SG : La différence majeure, c’est, je crois, la facilité avec laquelle tu peux créer des liens, des connections. Les américains sont toujours partants pour te rencontrer, te lire, t’écouter, te donner une chance. Aux States, on te respectera, quel que soit le niveau où tu te situes dans le milieu artistique auquel tu appartiens. L’important c’est de faire, de produire. Chacun est vu comme une réussite en devenir. Et si tu es convaincant, alors on t’aidera et on te proposera des choses. C’est une question de regard posé sur les artistes.

K : Quels sont tes projets ? Sur quoi travailles-tu ?

SG : Mon deuxième roman. Un scénario de film d’horreur écrit en anglais et que je vais bientôt faire lire. Je croise les doigts. Une nouvelle série de Podcasts pour l’application Linguistica 360 basée à Boston. Et mon troisième EP. Je suis aussi musicien.

K : Qu’est-ce que tu aimerais que les lecteurs retiennent de cette histoire ?

SG : Du plaisir. Un grand plaisir de lecture. Ça voudrait dire que j’ai atteint mon objectif. On attend du fantastique comme du polar une expérience sensorielle : la peur, le suspense, la surprise, de l’empathie ou de l’aversion pour les personnages, bref, des émotions. Ce que tu ressens doit être organique et cérébral. J’aimerais aussi qu’ils leur soient arrivés après une scène, une réplique, de se mettre à penser, à questionner, leurs représentations sociales.

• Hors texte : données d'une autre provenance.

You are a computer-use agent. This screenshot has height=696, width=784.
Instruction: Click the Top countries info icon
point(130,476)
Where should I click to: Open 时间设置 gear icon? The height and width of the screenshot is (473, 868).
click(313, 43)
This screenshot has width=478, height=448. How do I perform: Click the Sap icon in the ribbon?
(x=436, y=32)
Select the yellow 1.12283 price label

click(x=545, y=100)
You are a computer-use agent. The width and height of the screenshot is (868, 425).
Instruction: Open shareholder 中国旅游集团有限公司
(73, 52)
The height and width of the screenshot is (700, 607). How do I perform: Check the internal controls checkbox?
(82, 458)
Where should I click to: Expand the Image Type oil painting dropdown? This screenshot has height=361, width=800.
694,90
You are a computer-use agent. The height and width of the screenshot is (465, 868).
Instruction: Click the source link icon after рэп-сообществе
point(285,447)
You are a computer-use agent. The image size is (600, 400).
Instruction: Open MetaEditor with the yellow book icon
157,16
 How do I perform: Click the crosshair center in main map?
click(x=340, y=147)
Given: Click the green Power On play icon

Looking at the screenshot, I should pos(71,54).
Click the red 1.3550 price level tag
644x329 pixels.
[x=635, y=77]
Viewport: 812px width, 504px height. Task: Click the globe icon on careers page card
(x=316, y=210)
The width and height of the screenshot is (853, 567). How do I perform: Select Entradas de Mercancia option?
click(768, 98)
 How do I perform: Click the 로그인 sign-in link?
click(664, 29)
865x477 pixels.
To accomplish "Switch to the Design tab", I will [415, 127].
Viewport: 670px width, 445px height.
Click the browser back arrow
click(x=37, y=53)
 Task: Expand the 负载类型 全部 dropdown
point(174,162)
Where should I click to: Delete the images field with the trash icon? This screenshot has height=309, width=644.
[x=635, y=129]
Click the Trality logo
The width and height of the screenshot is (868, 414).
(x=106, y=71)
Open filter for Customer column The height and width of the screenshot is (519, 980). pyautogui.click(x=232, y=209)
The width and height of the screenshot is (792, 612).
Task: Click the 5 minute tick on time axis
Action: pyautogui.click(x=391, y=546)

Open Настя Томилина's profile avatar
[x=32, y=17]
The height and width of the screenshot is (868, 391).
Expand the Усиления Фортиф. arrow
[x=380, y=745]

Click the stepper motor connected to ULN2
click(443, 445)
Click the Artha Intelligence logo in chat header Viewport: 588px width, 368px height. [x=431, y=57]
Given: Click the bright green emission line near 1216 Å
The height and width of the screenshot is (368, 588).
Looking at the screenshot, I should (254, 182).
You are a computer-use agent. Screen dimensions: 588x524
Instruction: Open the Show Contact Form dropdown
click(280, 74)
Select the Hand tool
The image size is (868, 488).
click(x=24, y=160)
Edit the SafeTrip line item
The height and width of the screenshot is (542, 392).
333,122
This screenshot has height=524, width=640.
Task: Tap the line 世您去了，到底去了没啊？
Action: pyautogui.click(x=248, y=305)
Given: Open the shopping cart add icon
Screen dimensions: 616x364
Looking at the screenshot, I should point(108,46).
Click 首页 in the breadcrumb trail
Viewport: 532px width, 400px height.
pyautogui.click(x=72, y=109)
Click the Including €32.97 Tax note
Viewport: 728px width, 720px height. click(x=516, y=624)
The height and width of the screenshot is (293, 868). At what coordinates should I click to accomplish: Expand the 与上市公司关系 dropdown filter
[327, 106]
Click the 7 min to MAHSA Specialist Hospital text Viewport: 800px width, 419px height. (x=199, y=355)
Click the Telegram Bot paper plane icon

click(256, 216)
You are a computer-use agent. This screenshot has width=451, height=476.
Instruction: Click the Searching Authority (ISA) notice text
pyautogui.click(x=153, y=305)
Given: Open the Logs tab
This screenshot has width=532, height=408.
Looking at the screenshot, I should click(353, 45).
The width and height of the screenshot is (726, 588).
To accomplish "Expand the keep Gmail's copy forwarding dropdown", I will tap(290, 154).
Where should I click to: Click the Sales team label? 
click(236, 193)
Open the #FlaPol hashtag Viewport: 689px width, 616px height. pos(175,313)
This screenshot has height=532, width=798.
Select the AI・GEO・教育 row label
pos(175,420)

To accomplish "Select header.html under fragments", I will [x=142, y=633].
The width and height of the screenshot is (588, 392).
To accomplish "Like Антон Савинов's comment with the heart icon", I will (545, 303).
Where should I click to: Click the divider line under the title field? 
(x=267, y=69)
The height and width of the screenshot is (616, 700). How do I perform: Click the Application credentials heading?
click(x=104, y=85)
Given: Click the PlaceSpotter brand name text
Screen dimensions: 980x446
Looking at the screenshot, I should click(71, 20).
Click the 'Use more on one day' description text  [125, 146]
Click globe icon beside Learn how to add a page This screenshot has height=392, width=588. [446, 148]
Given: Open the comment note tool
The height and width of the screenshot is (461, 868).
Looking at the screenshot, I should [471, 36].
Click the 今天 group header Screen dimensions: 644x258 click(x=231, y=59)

K : Tu es également compositeur/interprète. Comment es-tu venu à la musique ?

SG : Grâce à Kevin Conrad, un musicien, un ingénieur du son, un passionné de musique. Il a écouté ce que je faisais, c’était tout en Beat-Box, et il m’a dit : « Ne laisse pas ça sur ton disque dur, essaie d’en faire quelque chose. Si tu veux, je peux t’aider. ». Je n’oublierai jamais cette main tendue, sa générosité.

C’était bouleversant parce que la musique, c’est la deuxième chose la plus importante dans ma vie artistique.

K : Tu as commencé tes études dans la publicité et l’illustration. Est-ce que cela t’a aidé dans ta carrière ?

SG : Complètement. L’image est au centre de tout. Quand j’écris, je vois les scènes. Par exemple, j’ai besoin de travailler la couverture du roman que j’écris. Pas forcément pour la proposer et qu’elle devienne la couverture, mais parce que ça m’aide à construire l’ambiance, l’atmosphère du livre. J’écoute aussi beaucoup de musique en écrivant. Des B.O. de films. Des artistes comme Ólafur Arnalds. D’ailleurs, en parlant de couverture, je vous encourage a jeté un œil sur le travail de Federico Bebber. Il nous a aimablement permis d’utiliser une de ses œuvres pour en faire la couverture du roman. C’est un artiste incroyable, qui a aussi illustré le livre de Stephen et Owen King « Sleeping Beauties ». Ça me rend dingo de joie quand j’y pense. Je dois me pincer pour y croire.

K : Pourrons-nous te rencontrer en France dans les mois à venir ?

SG : Oui, je rentre en France cet été. J’ai hâte de revoir ma famille, les amis. Et j’ai, pour le moment, deux séances de signatures prévues. Une le 28 août à Auchan, Mont-Saint-Martin, à partir de 15h et une autre en région parisienne à Varennes-sur-Seine, au centre commercial du Bréau, centre culturel Édouard Leclerc, à partir de 14h. J’espère être aussi invité par des librairies indépendantes lors de mes passages à Longwy, Metz, Strasbourg, Grenoble, Marseille et Paris…. À bon entendeur. On ne sait jamais. (Rires)

K : Encore bravo pour ton parcours personnel et artistique et merci d’avoir répondu à nos questions.